Выбрать главу

И машина, перерабатывающая все, погружаемое в трубы. Тем более не создашь без осенившей кого-то общей идеи, конструкторских разработок, подготовленной технической документации, точного плана работ. Кто изготовил?.. Что связывает иакатов в единую систему?

Хлопнул себя по лбу. Как же раньше не догадался? Питание здесь только в столовых, абсолютный запрет есть на стороне. Даже крестьяне, у которых зерно под носом, едят привезенные хлебцы. Значит, тем или иным способом в кашеобразную массу вводятся особые вещества. Одному внушают желание окучивать анлах, другому — красить вывески. Я и сам, наедаясь в столовых, уже приобщился. Вот она связь, направляющая усилия горожан куда надо. При этом некоторые, почему-то видящие все, как староста или Глгл, тайно добывают для себя запрещенную свежую пищу и, не пользуясь столовыми, избавлены от диктуемых букуном повинностей. Наконец кому-то еще в раннем детстве попадает редкий наверняка гормон, который делает его поэтом, редактором либо художником.

Опять пришел к идее муравейника.

…Вернулся под скалу. Девушка у костра. Как бы ласкает огонь, гладит его, водя руками над пламенем. Подкладывает тоненькие палочки, улыбается, глядя, как быстро они сгорают. Повернула толстую, еще сырую внутри плеть. Та крякнула, девушка испугалась, а потом смеется. Поворошила костер и, отскочив от полыхнувшего пламени, хлопает в ладоши. «Весела, как котенок у печки».

Увидела новую кучу водорослей, упрекнула взглядом — почему, мол, не позвал на помощь.

А пролив между городом и островом тем временем вспух, чуть ли не горбом встал — катят полутораметровые волны. Будь я один, и не заметил бы, как на том берегу очутился, а если вдвоем, то вдвоем и утонем.

Объяснил девушке положение.

— Ничего. — Беззаботно махнула рукой. — Переждем. Ночью статью сочиню, рано утром стихотво…
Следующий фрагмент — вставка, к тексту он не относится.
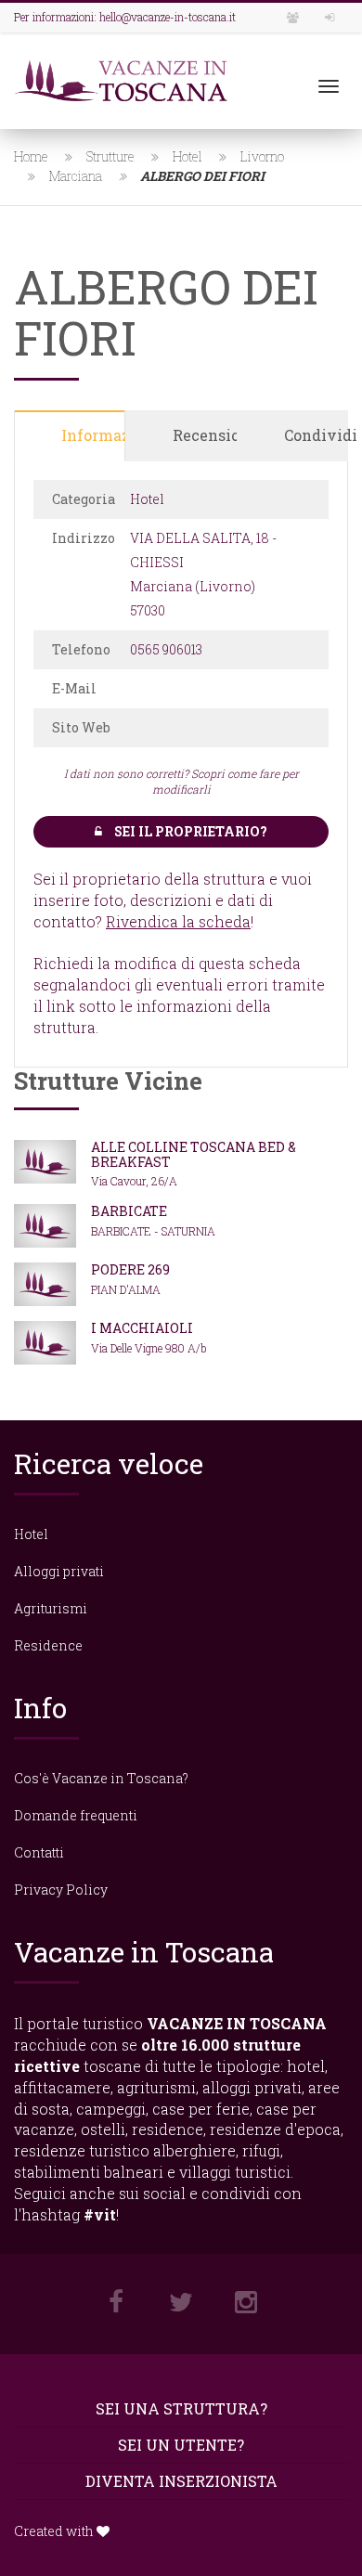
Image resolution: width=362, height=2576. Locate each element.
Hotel (187, 156)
Вдруг замолчала, как-то отчужденно глядя на меня, отвернулась, подошла к скале, прижалась лбом.

— Что с вами?

— Ужасно. — Она говорила в камень. — Что-то сверкнуло. Длинный ряд моих стихотворений, и все одинаковые. Кто же мы такие — наша редакция и читатели? Вдруг все население города — больные. Открываются страшные вещи.

— Например, остров?

— Да, хотя бы! Жуток час, когда человек узнает такое. Мир должен быть тверд. А сейчас падают опоры. Ни с того ни с сего явился остров. Что дальше будет?.. Перестаю верить окружающему. Все зашаталось, как жить?

— Не мучайтесь насчет стихов, Вьюра. У нас и не такое бывало.

— Где?

— На краю. Человек может считать себя…

— Перестаньте! Даже слушать не хочу. Какой «край»? Там люди совсем одичали. Может быть, уже вообще вымерли. Вы обманываете меня. Или иначе толкуете слово «край», что все равно сводится ко лжи. Вам же известно, как я его понимаю.

— С края, с края, — заверил я. — Но с другого. Там жизнь лучше, интереснее. Но оттуда к вам трудно добраться. Поэтому у меня такой измученный вид.

— Не измученный. Вы худой, но все равно гораздо уверенней, энергичнее, чем все мы тут. — Она шагнула ко мне. — Откуда вы, признайтесь. Может быть, вылезли из-под земли, где машина? Может быть, мы здесь все — результат какого-то страшного опыта, социального эксперимента?.. И вообще это гнусно, когда один из собеседников что-то скрывает. Говорит, говорит, но останавливается у черты. Будто он достоин знать нечто важное, а тому, кто рядом, не полагается. Первого это делает самовлюбленным эгоистом, второго унижает.

Опять я ею восхитился. Все-таки это редакция, которая ее образовала. Так ловко не каждый определит суть эзотерического, лишь для избранных оберегаемого знания.

— Хорошо, — сказал я. — Вы все узнаете. Но каким бы странным ни показалось вам услышанное, не забывайте, что с вами говорит друг. Я попал сюда случайно, почувствовал, здесь что-то не так. Злой цели у меня нет. То, что я вам расскажу, будет праздником. Узнаете много хорошего, сильного. А главное, люди здесь поймут, что они неизмеримо лучше того, что сами о себе думали.